In the New World, pasta grew in popularity through the 18th century. By its end, it graced the room of Thomas Jefferson and commoner likewise. When the American Ambassador returned from France in 1789 he brought with him a maccaroni maker that he used to delight friends.
Macaroni and cheese was enjoyed by many during the period of the Civil war in the mid-19th century (1859-1864), owing to its ease of storage and cooking, along with the cheering taste.
But it was with the large Italian immigration roughly the turn of the century that pasta really took off in America.

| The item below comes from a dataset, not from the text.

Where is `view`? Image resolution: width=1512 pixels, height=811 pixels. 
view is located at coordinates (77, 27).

Spaghetti, lasagna and a great many other forms became widespread as a result. With the ubiquitous ingestion of pre-made dried macaroni and cheese during WWII, the dish became a staple of the American diet for decades after.

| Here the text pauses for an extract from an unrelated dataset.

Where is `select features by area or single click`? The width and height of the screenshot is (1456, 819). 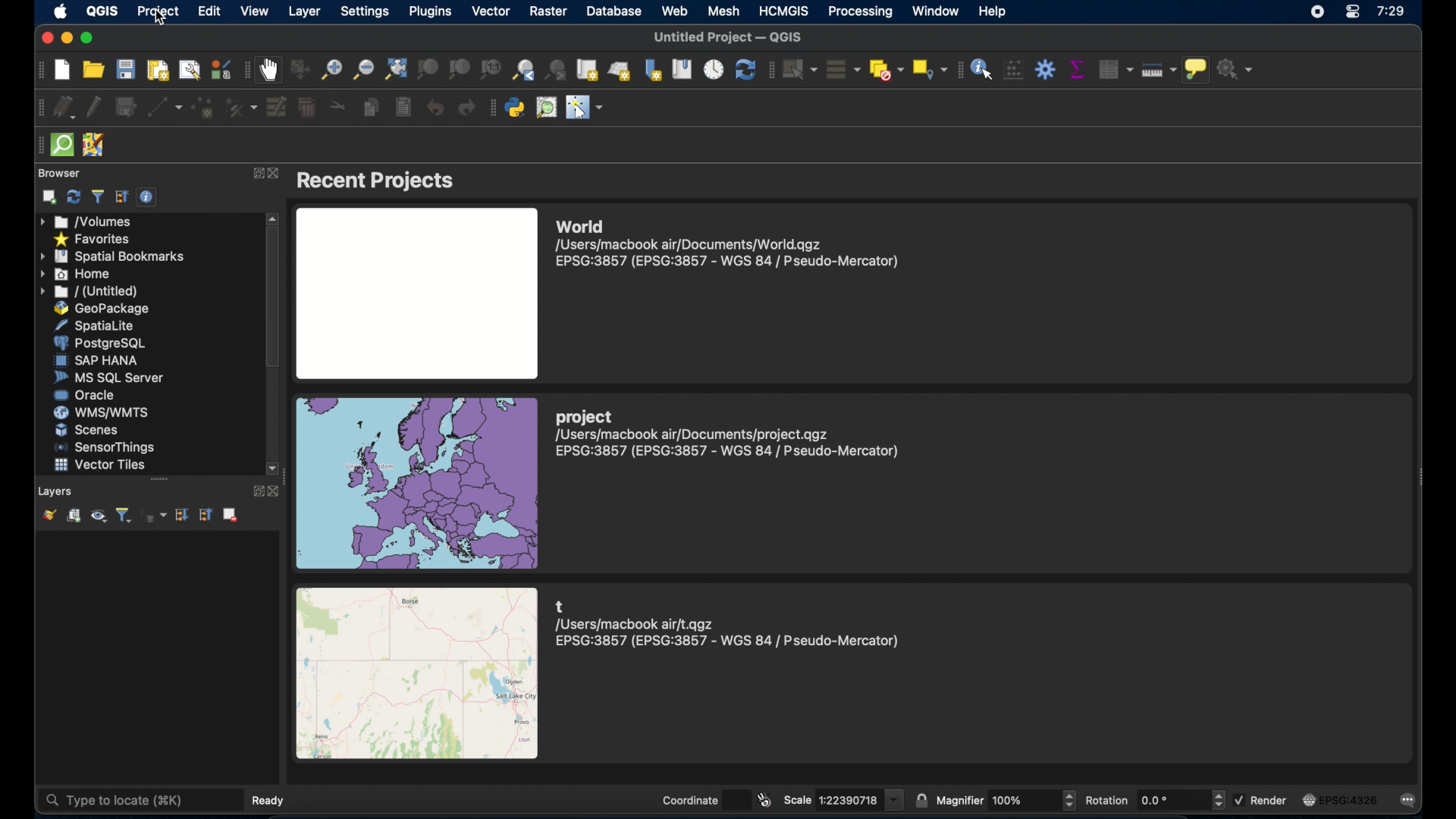 select features by area or single click is located at coordinates (799, 70).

But whatever its true origins, and subsequent history, one thing is sure. Pasta is here to stay.
Pasta – An Ancient Food, Still Modern
One of the most remarkable things about pasta isn’t just how long it’s been around. It’s that, plus the fact that it has changed so little over the hundreds, or perhaps thousands of years that it has been made and consumed. While the ancient Greeks and Romans undoubtedly made and prepared pasta differently than is done now, dishes made during the Renaissance would be easily recognizable today.
Any food which can satisfy and continue comparatively unchanged for 500 years surely has some remarkable properties. Made from simple ingredients – wheat and eggs – and processed in a simple way – just staple mixing – are just two reasons, but fundamental ones. good for you(p), appetizing and easy to prepare by simple stewing or baking are other attributes that are equally important.
The many shapes and sizes of pasta aren’t just a modern selling gimmick, either. They serve a good purpose. Providing lots of surface area on this starchy food allows sauces to cling well. Coming in a variety of useful shapes means the power to stuff, layer or otherwise offering versatility in recipe invention.
Pasta, almost exclusively among foods, goes well with a huge variety of other ingredients. Everything from bacon and steak to asparagus and peas can be part of a great pasta recipe. The range of well-matched sauces, from simple marinara to a fine clam, is unique in other foods. And, how many foods can serve superlatively in such a wide mixed bag of recipes both cold and hot?
Pasta is a very healthy food, too. Despite its report, pasta is a low-calorie, heart-beneficial dish. With only 200 calories per cup (two servings) and a gram of fat, it is perfect even for those on a rigorous diet.
As a complex carbohydrate, it is digested slowly, leading to an even and gradual production of blood sugar. As a food high in fibre, there is evidence that it is helpful in forestalling intestinal and other cancers. Often fortified with folates and naturally jammed with necessary? minerals, it is heart-healthy, as well.
It’s easy to prepare, easy to cook and makes for a great creation on the table. There’s a good reason so many Italian restaurants continue to do good business. But it’s equally welcomed at home where it can cheaply feed a family of five or a society of fifty.
But one thing about pasta has changed dramatically over the centuries. There are today more helpful tools and machines to create and prepare pasta than ever before. The variety and utility of rollers, cutters, bowls and other tools is greater than ever. Materials science and ergonomic designs have made these things stronger, healthier and less expensive. Pasta making machines are cheaper, more authentic and come with a larger assortment of useful attachments than they did even as latterly as twenty years ago.
So when you think of pasta, you don’t need to think of a ‘food you really shouldn’t eat’ or one that is just mundane. It’s healthy, can be prepared in a blinding array of tasty dishes, and is just plain great.